TEXT:

========

# Unloved



## DonaldG (Aug 23, 2007)

I was in part of the old commercial area this morning and discovered this unloved building - It is falling down and is truly unloved except by the pigeons and the folk who sleep rough.

All taken with my phone camera.





























Someone's bedroom with a view...










Seeing this filled me with sadness and a feeling of intrusion...


----------



## WereBo (Apr 5, 2008)

WOW! They're superb quality for a phone-camera. I agree about the old buildings being demolished, usually to be replaced by some aluminium, glass and plastic construction. They're another part of our history that's slowly being replaced with 'modern' eyesores :sigh:

That last pic is very poignant re: homelessness too, although I'd have my doubts whether that's the case, seeing the what appears to be blood-stains on the duvet


----------



## Done_Fishin (Oct 10, 2006)

I seem to remember a thread opened by Donald where we could upload photo's of seemingly unloved items ... hope this is the one 

This is Villa Drakopoulou in Ano Patissia, Athens which caught fire (inexplicably ??) back in November 2007. I found a couple of videos on youtube showing the fire being extinguished and the immediate adjacent area being bulldozed a couple of years later. The bulldozed area is now a kiddies playground of sorts.

These photo's were taken 8/4/2012.
It is situated in what seems to be a small park and such a shame that it should have been left to rot before the fire & the fire-brigade wreaked havoc on the remainder


----------



## WereBo (Apr 5, 2008)

I bet it was a beautiful looking house when in use, such a shame it's been left to rot away beyond renovation :sigh:

Excellent photos DF, you've captured the lost beauty of the place, I find #4 particularly poignant and wonderfully composed. #2 has caught the beauty of it's decoration perfectly


----------



## Done_Fishin (Oct 10, 2006)

========

DATASET EXTRACT:
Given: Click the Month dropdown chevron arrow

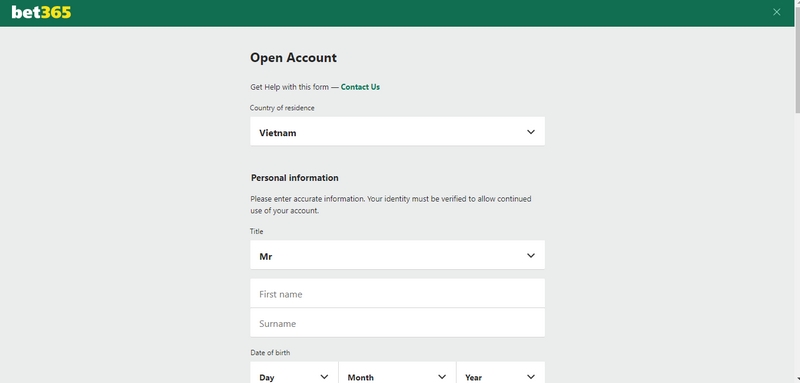Looking at the screenshot, I should (442, 377).
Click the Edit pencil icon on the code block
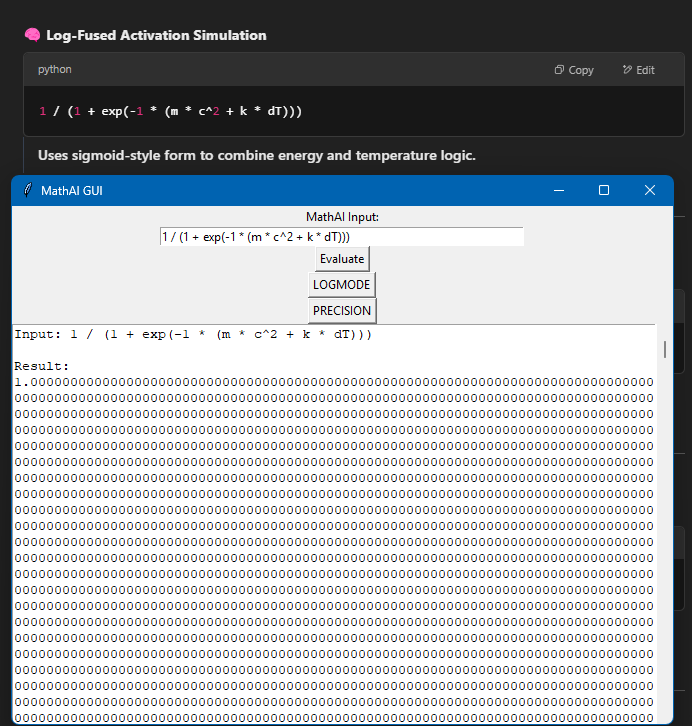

========

TASK SET:
(a) Decide whether each statement agrees with the forum thread about unloved buildings, and support each yes or no with the deciding words of the thread, quoted exactly: (i) DonaldG took all of his pictures with a phone camera; (ii) Villa Drakopoulou caught fire in November 2007; (iii) the bulldozed area beside the villa has become a parking lot.
(b) Extend the forum thread about unloved buildings from its final line with the next post.

EXPECTED RESULTS:
(a)
(i) Yes: "All taken with my phone camera."
(ii) Yes: "This is Villa Drakopoulou in Ano Patissia, Athens which caught fire (inexplicably ??) back in November 2007."
(iii) No: "The bulldozed area is now a kiddies playground of sorts."

(b)
I had passed by this place many many times when we went out cycling .. both night and day .. I had so wanted to pass by at some point and take photo's .. I had one chance a few days earlier when we passed by at night when I managed to take this shot, a one off that triggered questions from another amateur photographer on the ride as to where it was, why he hadn't seen it, and it also triggered my curiosity .. it looks like it was such a nice property in its heyday, ideal in fact to be used in this park as a coffee shop or meeting point .. the most I managed (so far) to find out about it is the name and a few amateur videos on youtube of the fire & demolition of part of the property .. must have been a beautiful place when it was in use and cared for .. 










I would like to go back again when it's dark and take a few more night shots .. possibly with tripod this time .. but I am somewhat apprehensive since it's an old "poor" area of Athens and I would not be surprised to find that the night would attract another breed of visitor to the area due to it's location and isolation ..


----------



## WereBo (Apr 5, 2008)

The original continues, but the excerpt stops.